Monday, October 25, 2010


Originally distributed in 1992, Sally Potter's film Orlando was re-released last summer. Ms. Potter adapted the screenplay from Virginia Woolf's 1928 novel Orlando: A Biography about an individual who changes genders halfway through her over four-hundred year long life. The movie is divided into seven sections: Death, Love, Poetry, Politics, Society, Sex, and Birth.

Excruciatingly slow and cryptic, Orlando is nonetheless a gorgeous work of art. Its enthralling music, mostly composed by Ms. Potter and David Motion, contributes to the film's dreamlike ambiance. Orlando's color palette is also extraordinary. Cinematographer Aleksei Rodionov shoots the Rococo period's pastel blues and pinks in muted light. Candles illuminate the Renaissance's bold outfits and elaborate rituals.

Tilda Swinton looks the part of the androgynous Orlando, but the movie's acting and writing are stilted and bizarre. Amongst the film's many unsubtle messages, its most powerful theme is that of identity. Though difficult to get through, Orlando has an entrancing originality.

Friday, October 15, 2010

The Social Network

The Social Network is a classical tale of power and revenge. It begins in 2003 at Harvard, where undergraduate Mark Zuckerberg invents the vast social networking website Facebook. Director David Fincher (Fight Club, Se7en) intersperses Mark’s upward trajectory with scenes from two lawsuits against him, one from his friend and co-founder Eduardo Saverin and one from classmates Cameron and Tyler Winklevoss.

Aaron Sorkin, also a playwright, adapted this outstanding script from Ben Mezrich’s mostly true book The Accidental Billionares. Language is as central to this film as it is to any play. Conversations are the equivalent of car chases. In spite of its cleverness, the dialogue remains remarkably natural.

The fast talk is aided by snappy editing and pumping music, which sometimes turns as ominous as the darkly lit Harvard campus. Even glamorized scenes of elite parties are shot in somber tones. Further visual ingenuity is evinced in one scene in which the camera makes the world of a rowing race look like a perfect toyland. This athletic struggle mimics the characters’ overarching business battles.

Impeccably cast, The Social Network is also a fascinating character study. Played by Jesse Eisenberg, Mark’s intelligence and drive dominate the story. So brilliant he occasionally comes across as an evil genius, Mark is lonely, self-centered, and contemptuous. (His outfits consist of hoodies and sandals.) This protagonist’s tragic flaws allow him everything but friendship.

The film is tilted towards Mark’s former friend Eduardo (Andrew Garfield). While his decency and victimization are overemphasized, the character is quite believable and certainly sympathetic.

Also interesting are the amusing Winklevoss twins, played by Armie Hammer (thanks to incredible special effects). Tall and gorgeous, these Olympic class rowers resemble Olympians. They may be entitled, but their plight is understandable.

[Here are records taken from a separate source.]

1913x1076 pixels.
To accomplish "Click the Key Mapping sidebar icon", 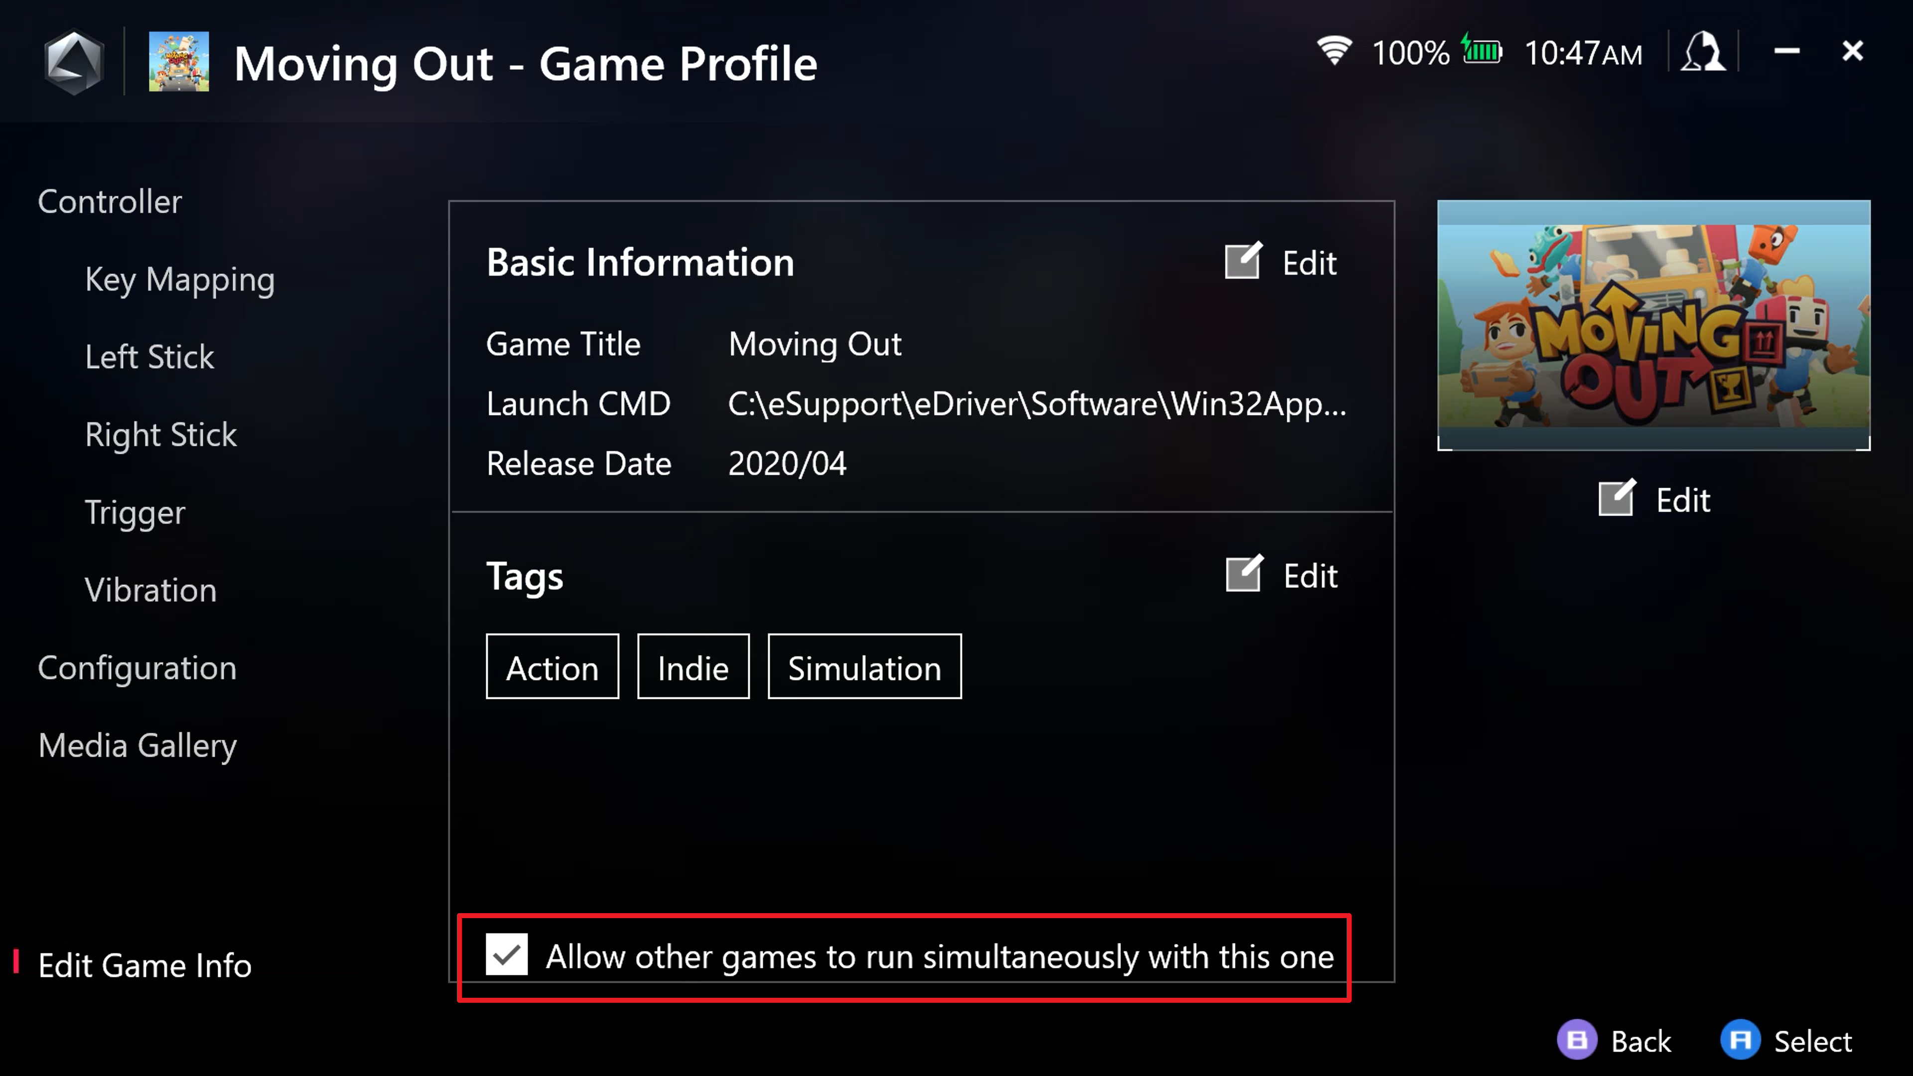I will (180, 277).
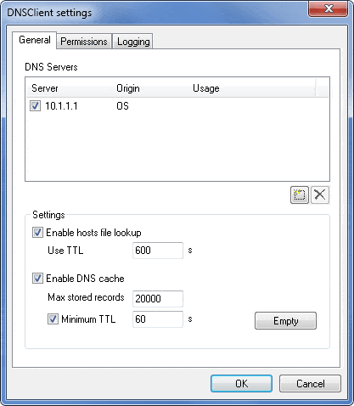Click the Minimum TTL value field
Viewport: 354px width, 406px height.
point(158,319)
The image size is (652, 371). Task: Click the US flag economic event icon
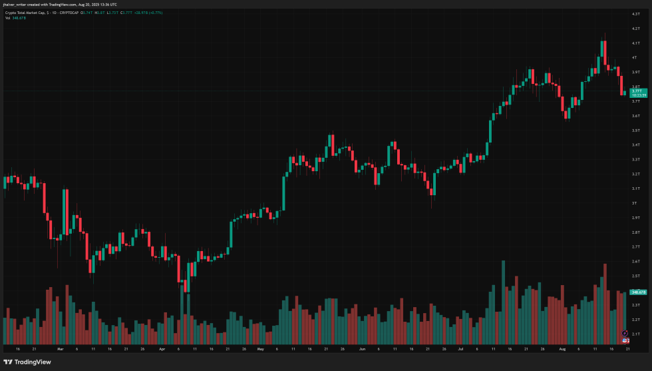coord(625,340)
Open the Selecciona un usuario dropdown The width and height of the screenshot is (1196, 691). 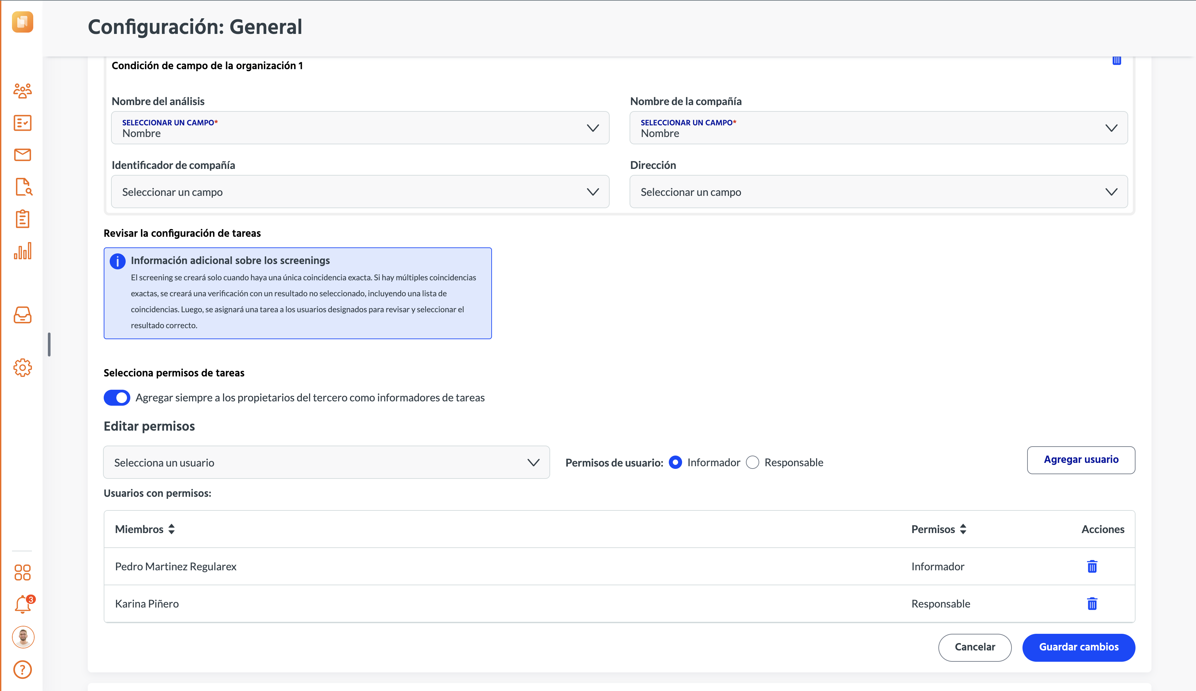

Even Sean Parker (Justin Timberlake), the creator of Napster and the man who seduces Mark into a larger life, comes across as more pathetic than villainous. Sean has surface charm and appreciates Facebook’s potential, but he is at best unreliable and sophomoric.

Smaller parts are likewise well acted, including Mark’s level headed and thus brief girlfriend (Rooney Mara) and the twins’ furious friend Divya Narendra (Max Minghella). The only misstep is Rashida Jones as a (gorgeous) lawyer who is bizarrely compassionate to Mark, in an apparent attempt to make him more likable.

Certain aspects of the story are sexed up and simplified. Only the exclusive side of Harvard is explored. Most disturbing is that the characters on which The Social Network is based are still alive. Though mixing fact and fiction can be dubious, the creators of the film performed extensive research and invited everyone to give their input. Understandably, Mark Zuckerberg declined to participate.

Fast paced, hilarious, and parabolic, The Social Network will ensnare many into its world of competition and self-destruction. It is an excellent portrayal of Internet and youth culture in all its innovation, imagination, selfishness, and insolence. Amongst questions of class and control, we watch Mark and others chase after a sense of happiness that is ultimately hollow.